EXERCISE:
Transcribe the listing word for word. Begin at its first line and end with the line containing "Task: Share the kill report externally".

PROVIDED RECORDS:
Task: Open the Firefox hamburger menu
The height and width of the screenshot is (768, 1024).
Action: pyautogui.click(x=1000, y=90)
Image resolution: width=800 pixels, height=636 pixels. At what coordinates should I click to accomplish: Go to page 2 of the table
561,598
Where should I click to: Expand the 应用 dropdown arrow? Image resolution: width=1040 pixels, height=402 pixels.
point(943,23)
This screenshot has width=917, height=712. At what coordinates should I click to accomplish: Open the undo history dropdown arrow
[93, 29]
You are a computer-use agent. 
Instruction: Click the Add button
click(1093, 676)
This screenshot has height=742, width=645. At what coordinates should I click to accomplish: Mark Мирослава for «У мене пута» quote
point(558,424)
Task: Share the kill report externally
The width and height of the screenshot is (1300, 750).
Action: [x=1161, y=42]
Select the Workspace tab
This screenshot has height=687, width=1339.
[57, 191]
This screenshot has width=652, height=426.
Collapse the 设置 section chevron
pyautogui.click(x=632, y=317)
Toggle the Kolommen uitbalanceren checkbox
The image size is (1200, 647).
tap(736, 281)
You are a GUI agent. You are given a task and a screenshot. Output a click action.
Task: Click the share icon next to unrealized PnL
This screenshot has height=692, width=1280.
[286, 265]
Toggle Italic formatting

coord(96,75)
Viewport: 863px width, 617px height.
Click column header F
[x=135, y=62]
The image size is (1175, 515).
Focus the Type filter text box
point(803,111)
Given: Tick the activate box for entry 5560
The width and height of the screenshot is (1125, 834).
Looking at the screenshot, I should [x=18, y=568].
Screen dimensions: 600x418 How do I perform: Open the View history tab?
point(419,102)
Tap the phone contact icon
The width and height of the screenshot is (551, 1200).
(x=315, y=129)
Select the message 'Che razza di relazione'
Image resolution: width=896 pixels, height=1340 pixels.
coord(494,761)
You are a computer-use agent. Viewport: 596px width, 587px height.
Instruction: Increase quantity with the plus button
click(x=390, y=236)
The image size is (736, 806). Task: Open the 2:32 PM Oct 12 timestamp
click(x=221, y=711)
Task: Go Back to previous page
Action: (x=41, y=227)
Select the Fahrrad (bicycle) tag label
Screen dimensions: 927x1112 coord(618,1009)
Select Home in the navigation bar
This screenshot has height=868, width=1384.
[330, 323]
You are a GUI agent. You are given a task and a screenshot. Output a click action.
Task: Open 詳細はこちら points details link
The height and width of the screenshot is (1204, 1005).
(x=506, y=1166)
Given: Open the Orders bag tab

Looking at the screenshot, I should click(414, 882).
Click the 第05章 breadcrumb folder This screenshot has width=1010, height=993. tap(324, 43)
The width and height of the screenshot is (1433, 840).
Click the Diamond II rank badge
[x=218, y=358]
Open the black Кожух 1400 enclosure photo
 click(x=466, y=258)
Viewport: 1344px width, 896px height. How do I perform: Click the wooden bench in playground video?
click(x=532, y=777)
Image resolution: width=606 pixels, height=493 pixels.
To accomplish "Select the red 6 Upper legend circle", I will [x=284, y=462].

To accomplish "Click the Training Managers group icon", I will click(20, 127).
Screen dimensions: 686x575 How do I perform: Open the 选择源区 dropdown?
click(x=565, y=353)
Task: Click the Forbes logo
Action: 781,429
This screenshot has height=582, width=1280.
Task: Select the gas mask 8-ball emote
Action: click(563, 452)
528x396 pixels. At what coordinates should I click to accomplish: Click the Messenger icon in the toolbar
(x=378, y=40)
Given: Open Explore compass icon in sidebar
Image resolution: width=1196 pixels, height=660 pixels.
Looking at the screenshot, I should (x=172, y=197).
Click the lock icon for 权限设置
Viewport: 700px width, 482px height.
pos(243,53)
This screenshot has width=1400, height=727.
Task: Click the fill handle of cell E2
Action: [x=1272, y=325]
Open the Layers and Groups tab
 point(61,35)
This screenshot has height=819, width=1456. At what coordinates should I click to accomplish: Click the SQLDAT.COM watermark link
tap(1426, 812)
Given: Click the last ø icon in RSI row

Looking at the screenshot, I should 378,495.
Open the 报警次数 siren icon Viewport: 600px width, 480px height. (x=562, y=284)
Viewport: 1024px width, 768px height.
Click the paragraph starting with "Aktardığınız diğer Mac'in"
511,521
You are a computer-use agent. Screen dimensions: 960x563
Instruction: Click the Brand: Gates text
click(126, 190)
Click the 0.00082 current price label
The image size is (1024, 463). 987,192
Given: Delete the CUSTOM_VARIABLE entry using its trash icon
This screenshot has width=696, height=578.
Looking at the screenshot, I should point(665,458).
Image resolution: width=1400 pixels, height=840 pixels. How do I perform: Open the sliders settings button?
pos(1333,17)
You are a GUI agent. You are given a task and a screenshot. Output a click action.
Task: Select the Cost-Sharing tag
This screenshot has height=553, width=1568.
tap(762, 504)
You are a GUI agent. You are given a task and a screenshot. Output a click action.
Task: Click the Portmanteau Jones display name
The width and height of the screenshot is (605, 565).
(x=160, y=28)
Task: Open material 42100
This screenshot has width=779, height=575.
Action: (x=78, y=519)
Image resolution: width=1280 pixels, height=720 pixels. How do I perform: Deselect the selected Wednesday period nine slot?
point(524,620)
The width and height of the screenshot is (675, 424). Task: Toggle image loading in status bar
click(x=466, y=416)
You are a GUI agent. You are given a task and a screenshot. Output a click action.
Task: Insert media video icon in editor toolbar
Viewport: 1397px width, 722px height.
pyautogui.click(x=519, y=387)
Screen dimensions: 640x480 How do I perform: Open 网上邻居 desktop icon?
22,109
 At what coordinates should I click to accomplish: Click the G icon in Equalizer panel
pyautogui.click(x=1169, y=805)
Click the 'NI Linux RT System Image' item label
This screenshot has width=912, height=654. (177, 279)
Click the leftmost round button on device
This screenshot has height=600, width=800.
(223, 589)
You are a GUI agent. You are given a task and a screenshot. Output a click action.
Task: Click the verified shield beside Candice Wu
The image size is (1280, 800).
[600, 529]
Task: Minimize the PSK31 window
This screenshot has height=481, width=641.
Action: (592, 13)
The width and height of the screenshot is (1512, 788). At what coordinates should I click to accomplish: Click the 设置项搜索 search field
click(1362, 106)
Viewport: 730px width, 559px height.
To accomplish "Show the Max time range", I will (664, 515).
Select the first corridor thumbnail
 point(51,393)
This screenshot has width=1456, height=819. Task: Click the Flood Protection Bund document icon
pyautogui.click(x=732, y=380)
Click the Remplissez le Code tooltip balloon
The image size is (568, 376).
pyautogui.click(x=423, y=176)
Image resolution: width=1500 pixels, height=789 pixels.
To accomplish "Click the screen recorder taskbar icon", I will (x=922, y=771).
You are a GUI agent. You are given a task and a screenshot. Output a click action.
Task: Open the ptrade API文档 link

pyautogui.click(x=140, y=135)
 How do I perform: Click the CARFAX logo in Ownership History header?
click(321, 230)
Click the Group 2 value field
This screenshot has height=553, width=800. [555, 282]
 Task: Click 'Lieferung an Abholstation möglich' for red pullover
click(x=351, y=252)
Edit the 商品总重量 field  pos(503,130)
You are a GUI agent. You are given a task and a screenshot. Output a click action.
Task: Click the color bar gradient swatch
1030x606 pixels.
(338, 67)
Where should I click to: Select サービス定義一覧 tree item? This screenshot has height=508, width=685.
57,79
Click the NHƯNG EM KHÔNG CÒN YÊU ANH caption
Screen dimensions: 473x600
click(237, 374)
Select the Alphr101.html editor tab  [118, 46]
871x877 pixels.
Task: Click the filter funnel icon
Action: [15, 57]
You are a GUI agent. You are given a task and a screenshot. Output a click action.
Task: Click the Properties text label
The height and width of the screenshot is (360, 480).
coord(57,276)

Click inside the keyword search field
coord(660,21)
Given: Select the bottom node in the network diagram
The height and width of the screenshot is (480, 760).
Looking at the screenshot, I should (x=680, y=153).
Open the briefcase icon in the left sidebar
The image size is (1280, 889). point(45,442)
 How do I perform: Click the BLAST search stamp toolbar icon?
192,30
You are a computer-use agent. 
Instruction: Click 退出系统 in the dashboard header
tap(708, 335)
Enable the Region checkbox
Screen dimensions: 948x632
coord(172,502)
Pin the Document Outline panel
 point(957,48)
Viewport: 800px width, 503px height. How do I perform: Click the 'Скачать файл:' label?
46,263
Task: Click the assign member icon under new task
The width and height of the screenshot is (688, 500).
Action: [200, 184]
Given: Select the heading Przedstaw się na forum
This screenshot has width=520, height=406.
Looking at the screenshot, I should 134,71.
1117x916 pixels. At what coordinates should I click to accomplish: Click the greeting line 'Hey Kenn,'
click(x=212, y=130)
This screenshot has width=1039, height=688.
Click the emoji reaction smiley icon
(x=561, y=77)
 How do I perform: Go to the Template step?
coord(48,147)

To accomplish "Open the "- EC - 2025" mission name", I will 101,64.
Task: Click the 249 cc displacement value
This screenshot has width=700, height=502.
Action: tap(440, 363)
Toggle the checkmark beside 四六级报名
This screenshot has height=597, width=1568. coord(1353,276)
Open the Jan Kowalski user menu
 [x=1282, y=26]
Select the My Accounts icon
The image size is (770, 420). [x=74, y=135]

RESULT:
Task: Open the Firefox hamburger menu
The height and width of the screenshot is (768, 1024).
Action: pyautogui.click(x=1000, y=90)
Image resolution: width=800 pixels, height=636 pixels. At what coordinates should I click to accomplish: Go to page 2 of the table
561,598
Where should I click to: Expand the 应用 dropdown arrow? Image resolution: width=1040 pixels, height=402 pixels.
point(943,23)
This screenshot has width=917, height=712. At what coordinates should I click to accomplish: Open the undo history dropdown arrow
[93, 29]
You are a computer-use agent. 
Instruction: Click the Add button
click(1093, 676)
This screenshot has height=742, width=645. At what coordinates should I click to accomplish: Mark Мирослава for «У мене пута» quote
point(558,424)
Task: Share the kill report externally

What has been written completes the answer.